■ **Do this**:
Duplicate the records below verbatim, from the line containing "is (252, 449)." up to and including the line containing "pyautogui.click(x=527, y=250)", and nothing else.
--*--
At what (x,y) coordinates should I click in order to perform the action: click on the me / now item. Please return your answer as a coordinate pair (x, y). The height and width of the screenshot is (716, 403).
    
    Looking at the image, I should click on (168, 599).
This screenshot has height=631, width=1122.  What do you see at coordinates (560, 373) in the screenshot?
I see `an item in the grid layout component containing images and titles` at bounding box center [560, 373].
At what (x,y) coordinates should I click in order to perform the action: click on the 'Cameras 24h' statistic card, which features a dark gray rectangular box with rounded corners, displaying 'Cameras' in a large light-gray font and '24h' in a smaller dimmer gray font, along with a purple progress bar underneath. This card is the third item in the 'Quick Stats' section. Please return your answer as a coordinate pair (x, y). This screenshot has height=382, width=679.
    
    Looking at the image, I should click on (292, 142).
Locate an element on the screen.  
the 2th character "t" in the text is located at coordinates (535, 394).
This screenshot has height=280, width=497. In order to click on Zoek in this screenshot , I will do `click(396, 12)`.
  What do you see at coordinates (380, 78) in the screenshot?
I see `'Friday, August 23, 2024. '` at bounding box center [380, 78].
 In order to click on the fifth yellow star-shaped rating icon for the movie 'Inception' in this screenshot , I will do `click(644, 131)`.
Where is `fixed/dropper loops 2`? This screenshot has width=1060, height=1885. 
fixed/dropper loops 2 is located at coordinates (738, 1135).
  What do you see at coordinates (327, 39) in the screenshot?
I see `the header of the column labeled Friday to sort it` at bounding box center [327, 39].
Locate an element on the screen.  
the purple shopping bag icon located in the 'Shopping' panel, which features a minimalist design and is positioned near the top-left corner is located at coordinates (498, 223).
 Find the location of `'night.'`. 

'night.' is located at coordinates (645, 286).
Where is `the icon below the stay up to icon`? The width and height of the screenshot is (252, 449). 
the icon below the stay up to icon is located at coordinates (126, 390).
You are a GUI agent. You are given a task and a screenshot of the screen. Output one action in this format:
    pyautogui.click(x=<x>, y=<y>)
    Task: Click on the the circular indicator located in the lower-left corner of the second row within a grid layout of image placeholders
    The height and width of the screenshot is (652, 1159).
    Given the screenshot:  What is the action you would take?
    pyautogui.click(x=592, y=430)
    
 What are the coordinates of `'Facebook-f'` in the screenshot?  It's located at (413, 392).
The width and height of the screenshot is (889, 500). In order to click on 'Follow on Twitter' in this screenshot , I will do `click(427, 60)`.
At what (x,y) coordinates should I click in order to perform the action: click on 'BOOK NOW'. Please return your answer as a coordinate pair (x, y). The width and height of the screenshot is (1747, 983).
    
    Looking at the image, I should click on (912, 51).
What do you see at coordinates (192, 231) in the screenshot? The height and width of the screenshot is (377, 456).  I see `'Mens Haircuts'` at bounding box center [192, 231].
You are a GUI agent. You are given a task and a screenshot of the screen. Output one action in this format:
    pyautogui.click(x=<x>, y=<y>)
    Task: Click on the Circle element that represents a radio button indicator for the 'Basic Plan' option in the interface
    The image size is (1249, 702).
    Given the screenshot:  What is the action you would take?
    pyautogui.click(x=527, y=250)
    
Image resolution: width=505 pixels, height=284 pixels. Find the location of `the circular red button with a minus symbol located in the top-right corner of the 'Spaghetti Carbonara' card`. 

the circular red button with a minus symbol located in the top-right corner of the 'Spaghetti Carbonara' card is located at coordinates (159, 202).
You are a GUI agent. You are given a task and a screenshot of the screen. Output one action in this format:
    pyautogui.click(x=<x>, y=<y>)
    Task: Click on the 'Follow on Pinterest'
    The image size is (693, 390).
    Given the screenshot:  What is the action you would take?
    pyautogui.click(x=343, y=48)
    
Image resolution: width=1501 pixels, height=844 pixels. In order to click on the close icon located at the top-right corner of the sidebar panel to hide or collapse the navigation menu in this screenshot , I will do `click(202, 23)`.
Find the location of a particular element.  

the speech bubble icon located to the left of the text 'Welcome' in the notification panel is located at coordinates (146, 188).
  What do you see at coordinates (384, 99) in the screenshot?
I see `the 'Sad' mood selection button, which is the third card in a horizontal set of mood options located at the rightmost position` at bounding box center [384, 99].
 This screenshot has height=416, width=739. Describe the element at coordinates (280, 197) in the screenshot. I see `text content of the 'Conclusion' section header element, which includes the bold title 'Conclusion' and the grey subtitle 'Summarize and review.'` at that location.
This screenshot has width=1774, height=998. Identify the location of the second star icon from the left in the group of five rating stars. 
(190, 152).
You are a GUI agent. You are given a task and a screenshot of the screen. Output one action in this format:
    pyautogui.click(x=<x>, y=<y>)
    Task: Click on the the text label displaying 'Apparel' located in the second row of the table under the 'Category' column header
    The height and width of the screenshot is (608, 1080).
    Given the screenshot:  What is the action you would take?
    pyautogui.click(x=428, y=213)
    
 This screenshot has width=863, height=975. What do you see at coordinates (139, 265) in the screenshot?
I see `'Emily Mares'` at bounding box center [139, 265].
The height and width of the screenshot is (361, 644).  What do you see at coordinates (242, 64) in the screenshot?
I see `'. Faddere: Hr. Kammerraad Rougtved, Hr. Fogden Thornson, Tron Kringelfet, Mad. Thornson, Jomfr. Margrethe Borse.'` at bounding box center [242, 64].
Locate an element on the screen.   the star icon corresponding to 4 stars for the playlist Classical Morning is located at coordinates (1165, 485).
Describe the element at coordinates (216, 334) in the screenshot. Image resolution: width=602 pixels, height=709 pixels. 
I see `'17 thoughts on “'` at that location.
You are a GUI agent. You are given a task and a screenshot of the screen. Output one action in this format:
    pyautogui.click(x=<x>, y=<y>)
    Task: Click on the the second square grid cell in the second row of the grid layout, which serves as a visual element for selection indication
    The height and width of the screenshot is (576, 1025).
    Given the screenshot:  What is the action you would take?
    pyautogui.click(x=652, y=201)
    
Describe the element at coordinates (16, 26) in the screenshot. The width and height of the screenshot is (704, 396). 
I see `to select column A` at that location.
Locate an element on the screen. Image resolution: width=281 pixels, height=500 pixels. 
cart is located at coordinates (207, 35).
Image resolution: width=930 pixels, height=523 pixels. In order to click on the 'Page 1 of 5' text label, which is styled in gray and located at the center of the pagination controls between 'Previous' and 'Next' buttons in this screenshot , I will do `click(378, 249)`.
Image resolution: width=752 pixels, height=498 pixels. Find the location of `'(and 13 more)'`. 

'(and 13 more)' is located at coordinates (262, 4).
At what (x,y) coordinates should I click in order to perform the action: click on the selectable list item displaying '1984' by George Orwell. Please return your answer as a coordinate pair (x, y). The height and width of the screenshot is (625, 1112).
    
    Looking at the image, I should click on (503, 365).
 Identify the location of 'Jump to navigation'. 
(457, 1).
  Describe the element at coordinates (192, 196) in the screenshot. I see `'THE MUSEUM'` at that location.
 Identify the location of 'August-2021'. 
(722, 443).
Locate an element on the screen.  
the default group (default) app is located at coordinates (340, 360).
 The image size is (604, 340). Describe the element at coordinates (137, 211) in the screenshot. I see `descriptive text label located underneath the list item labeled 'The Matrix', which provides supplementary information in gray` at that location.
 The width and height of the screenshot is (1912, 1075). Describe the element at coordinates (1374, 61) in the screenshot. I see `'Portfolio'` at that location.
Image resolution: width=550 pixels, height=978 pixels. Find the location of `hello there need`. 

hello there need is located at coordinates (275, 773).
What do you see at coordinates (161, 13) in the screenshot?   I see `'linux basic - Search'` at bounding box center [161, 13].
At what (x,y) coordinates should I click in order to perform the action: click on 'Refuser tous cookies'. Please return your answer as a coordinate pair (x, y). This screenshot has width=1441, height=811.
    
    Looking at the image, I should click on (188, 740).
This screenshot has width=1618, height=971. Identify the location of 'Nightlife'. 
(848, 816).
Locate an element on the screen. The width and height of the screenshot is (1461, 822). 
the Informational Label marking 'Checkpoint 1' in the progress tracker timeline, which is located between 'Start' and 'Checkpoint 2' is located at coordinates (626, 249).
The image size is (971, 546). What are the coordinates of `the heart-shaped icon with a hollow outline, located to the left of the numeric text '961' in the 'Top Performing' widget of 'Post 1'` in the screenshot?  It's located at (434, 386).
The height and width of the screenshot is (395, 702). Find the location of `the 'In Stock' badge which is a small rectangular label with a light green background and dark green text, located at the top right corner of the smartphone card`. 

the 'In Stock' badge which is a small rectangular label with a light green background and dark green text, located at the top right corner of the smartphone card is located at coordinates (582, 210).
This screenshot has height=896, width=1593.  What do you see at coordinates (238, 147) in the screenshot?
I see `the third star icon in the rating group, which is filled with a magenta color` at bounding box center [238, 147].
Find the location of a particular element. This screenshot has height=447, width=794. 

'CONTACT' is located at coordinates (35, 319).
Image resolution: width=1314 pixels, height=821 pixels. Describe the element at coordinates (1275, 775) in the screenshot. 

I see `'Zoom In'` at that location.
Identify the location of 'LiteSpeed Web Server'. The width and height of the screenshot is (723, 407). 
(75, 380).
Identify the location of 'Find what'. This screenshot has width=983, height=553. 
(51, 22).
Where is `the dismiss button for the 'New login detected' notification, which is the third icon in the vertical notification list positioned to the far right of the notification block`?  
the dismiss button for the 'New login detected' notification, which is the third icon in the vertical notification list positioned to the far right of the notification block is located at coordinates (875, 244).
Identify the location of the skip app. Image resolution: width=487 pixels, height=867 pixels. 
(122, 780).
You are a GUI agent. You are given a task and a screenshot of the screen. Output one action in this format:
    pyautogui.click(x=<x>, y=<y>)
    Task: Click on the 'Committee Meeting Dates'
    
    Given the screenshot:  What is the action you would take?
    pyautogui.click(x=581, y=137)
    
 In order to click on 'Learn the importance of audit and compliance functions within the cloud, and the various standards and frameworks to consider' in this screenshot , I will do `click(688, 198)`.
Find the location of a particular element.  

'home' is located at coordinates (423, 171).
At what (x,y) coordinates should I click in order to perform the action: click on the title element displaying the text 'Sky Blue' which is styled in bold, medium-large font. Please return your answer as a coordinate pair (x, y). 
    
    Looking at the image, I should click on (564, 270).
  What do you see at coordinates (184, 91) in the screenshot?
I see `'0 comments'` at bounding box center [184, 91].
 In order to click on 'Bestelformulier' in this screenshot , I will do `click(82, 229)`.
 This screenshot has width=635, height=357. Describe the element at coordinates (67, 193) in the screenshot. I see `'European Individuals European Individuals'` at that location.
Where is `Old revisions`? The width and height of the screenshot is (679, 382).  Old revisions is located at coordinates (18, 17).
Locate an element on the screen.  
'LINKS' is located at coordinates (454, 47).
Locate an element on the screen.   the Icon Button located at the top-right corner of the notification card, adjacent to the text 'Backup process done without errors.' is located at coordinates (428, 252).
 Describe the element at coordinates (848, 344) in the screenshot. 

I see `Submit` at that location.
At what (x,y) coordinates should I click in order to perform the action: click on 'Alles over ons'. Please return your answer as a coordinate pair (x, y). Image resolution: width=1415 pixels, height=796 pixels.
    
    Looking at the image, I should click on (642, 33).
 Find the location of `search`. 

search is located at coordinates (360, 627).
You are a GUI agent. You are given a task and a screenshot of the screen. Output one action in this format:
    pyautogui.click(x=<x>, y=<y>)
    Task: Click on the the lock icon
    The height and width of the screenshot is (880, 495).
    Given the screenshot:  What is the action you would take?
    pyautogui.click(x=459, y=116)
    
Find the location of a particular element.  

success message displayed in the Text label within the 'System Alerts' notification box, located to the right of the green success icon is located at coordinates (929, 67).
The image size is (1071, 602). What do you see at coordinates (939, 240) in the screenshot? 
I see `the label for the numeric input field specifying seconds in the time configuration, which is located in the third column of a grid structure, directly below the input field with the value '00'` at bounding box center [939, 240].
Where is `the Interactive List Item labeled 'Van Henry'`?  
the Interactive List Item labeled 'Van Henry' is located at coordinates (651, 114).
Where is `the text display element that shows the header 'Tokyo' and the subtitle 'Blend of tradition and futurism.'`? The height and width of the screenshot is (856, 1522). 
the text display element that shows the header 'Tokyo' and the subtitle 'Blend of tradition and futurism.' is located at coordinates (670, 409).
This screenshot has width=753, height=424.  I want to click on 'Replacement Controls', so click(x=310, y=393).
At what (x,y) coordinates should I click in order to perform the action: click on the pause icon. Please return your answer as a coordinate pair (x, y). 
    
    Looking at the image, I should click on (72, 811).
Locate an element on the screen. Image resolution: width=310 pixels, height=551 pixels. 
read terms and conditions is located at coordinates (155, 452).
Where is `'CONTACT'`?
--*--
■ **Solution to the exercise**:
Where is `the icon below the stay up to icon`? The width and height of the screenshot is (252, 449). 
the icon below the stay up to icon is located at coordinates (126, 390).
You are a GUI agent. You are given a task and a screenshot of the screen. Output one action in this format:
    pyautogui.click(x=<x>, y=<y>)
    Task: Click on the the circular indicator located in the lower-left corner of the second row within a grid layout of image placeholders
    The height and width of the screenshot is (652, 1159).
    Given the screenshot:  What is the action you would take?
    pyautogui.click(x=592, y=430)
    
 What are the coordinates of `'Facebook-f'` in the screenshot?  It's located at (413, 392).
The width and height of the screenshot is (889, 500). In order to click on 'Follow on Twitter' in this screenshot , I will do `click(427, 60)`.
At what (x,y) coordinates should I click in order to perform the action: click on 'BOOK NOW'. Please return your answer as a coordinate pair (x, y). The width and height of the screenshot is (1747, 983).
    
    Looking at the image, I should click on (912, 51).
What do you see at coordinates (192, 231) in the screenshot? The height and width of the screenshot is (377, 456).  I see `'Mens Haircuts'` at bounding box center [192, 231].
You are a GUI agent. You are given a task and a screenshot of the screen. Output one action in this format:
    pyautogui.click(x=<x>, y=<y>)
    Task: Click on the Circle element that represents a radio button indicator for the 'Basic Plan' option in the interface
    The image size is (1249, 702).
    Given the screenshot:  What is the action you would take?
    pyautogui.click(x=527, y=250)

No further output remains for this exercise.